• **What you need to do**: With the records below as your source, retype each line exactly from the top down to the line that contains "You are a computer-use agent. 199x192 pixels.", and include that line.

• **The data**:
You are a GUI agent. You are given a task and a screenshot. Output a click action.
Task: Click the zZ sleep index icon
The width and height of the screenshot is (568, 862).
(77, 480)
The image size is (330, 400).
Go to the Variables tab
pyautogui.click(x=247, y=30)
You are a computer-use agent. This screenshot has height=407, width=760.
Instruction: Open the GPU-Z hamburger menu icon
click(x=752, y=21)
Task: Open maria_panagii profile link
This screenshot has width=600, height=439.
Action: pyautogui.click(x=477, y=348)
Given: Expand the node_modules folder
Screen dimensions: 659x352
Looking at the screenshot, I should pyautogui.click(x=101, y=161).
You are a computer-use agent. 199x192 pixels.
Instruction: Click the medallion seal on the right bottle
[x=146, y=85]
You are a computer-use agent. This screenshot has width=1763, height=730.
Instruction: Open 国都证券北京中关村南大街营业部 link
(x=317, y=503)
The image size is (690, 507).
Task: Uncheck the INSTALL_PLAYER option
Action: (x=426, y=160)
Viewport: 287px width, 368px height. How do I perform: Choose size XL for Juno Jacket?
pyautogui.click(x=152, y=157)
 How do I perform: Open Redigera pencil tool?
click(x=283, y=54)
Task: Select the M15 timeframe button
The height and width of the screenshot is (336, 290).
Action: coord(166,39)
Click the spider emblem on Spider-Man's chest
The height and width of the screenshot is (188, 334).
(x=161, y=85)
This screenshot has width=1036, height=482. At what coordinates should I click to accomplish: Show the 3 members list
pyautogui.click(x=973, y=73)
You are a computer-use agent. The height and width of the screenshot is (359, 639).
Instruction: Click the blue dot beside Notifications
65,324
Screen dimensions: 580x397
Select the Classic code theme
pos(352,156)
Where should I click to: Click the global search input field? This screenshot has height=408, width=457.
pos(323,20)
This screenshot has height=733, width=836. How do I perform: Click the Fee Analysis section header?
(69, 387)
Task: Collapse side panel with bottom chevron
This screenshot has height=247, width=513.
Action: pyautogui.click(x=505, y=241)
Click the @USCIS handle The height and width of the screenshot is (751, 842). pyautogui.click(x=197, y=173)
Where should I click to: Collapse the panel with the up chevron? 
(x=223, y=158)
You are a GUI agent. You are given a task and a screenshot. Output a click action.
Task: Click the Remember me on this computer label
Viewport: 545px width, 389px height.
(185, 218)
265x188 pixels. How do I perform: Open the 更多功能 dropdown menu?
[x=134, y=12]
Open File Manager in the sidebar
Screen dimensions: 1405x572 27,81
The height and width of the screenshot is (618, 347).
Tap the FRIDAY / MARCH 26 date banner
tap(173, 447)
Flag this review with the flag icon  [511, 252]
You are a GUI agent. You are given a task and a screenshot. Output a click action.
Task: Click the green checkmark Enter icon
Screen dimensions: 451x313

• **Task solution**:
You are a GUI agent. You are given a task and a screenshot. Output a click action.
Task: Click the zZ sleep index icon
The width and height of the screenshot is (568, 862).
(77, 480)
The image size is (330, 400).
Go to the Variables tab
pyautogui.click(x=247, y=30)
You are a computer-use agent. This screenshot has height=407, width=760.
Instruction: Open the GPU-Z hamburger menu icon
click(x=752, y=21)
Task: Open maria_panagii profile link
This screenshot has width=600, height=439.
Action: pyautogui.click(x=477, y=348)
Given: Expand the node_modules folder
Screen dimensions: 659x352
Looking at the screenshot, I should pyautogui.click(x=101, y=161).
You are a computer-use agent. 199x192 pixels.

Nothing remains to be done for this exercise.